> **TASK TO COMPLETE**
Look through the records below for the line with "PREMINULI 25. kolovoz 2026. (60, 2162)". Return that line and each one after it up to and including the line with "Oglasi (266, 45)", exactly.

> **Stored items**
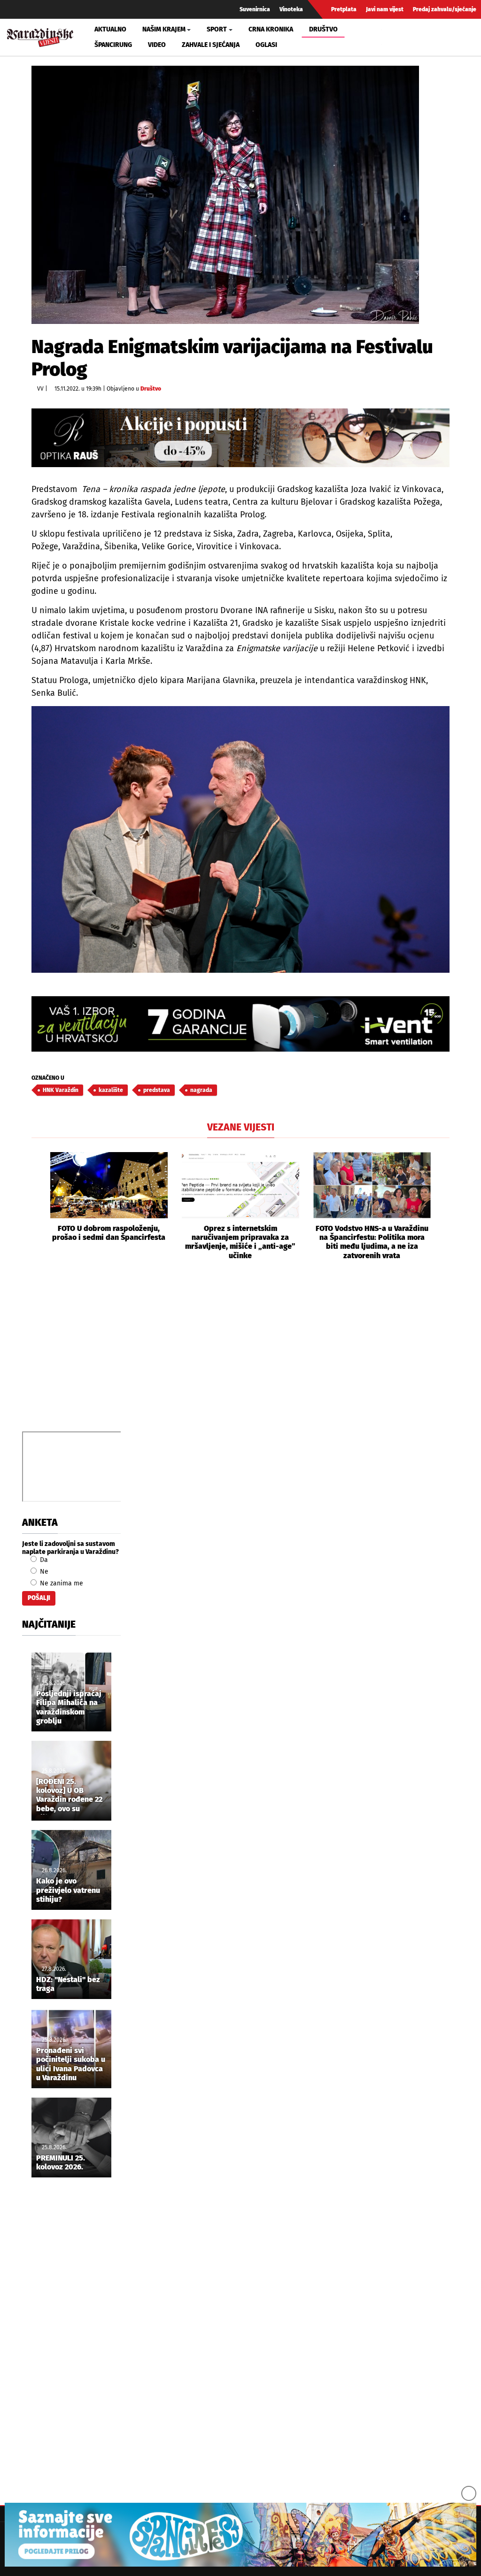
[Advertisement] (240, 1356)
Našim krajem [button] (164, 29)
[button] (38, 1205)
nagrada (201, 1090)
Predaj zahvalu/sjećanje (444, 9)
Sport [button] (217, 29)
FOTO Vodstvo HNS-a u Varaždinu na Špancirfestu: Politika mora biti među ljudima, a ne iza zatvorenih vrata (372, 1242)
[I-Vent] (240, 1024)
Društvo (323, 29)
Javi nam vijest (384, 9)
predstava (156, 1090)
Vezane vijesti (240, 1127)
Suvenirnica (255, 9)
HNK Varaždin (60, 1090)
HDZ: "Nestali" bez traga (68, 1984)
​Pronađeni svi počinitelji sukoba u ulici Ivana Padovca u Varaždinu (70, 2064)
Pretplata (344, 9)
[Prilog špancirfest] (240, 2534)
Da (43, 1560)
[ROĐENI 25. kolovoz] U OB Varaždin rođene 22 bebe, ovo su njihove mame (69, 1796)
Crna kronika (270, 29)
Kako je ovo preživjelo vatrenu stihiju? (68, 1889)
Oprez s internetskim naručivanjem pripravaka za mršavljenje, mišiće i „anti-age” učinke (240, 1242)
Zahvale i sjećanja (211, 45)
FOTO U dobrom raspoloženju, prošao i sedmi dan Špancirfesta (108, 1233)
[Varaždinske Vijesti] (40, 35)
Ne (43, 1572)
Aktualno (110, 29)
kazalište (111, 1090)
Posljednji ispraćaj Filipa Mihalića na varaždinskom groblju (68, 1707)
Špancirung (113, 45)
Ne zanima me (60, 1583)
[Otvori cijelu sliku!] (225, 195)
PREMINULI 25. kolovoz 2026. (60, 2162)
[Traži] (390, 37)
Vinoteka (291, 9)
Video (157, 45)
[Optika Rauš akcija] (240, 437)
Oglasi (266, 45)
--
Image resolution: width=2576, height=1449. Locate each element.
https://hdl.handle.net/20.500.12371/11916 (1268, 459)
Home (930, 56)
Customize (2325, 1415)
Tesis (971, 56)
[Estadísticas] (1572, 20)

> **FINISHED TASK**
PREMINULI 25. kolovoz 2026. (60, 2162)
[Traži] (390, 37)
Vinoteka (291, 9)
Video (157, 45)
[Optika Rauš akcija] (240, 437)
Oglasi (266, 45)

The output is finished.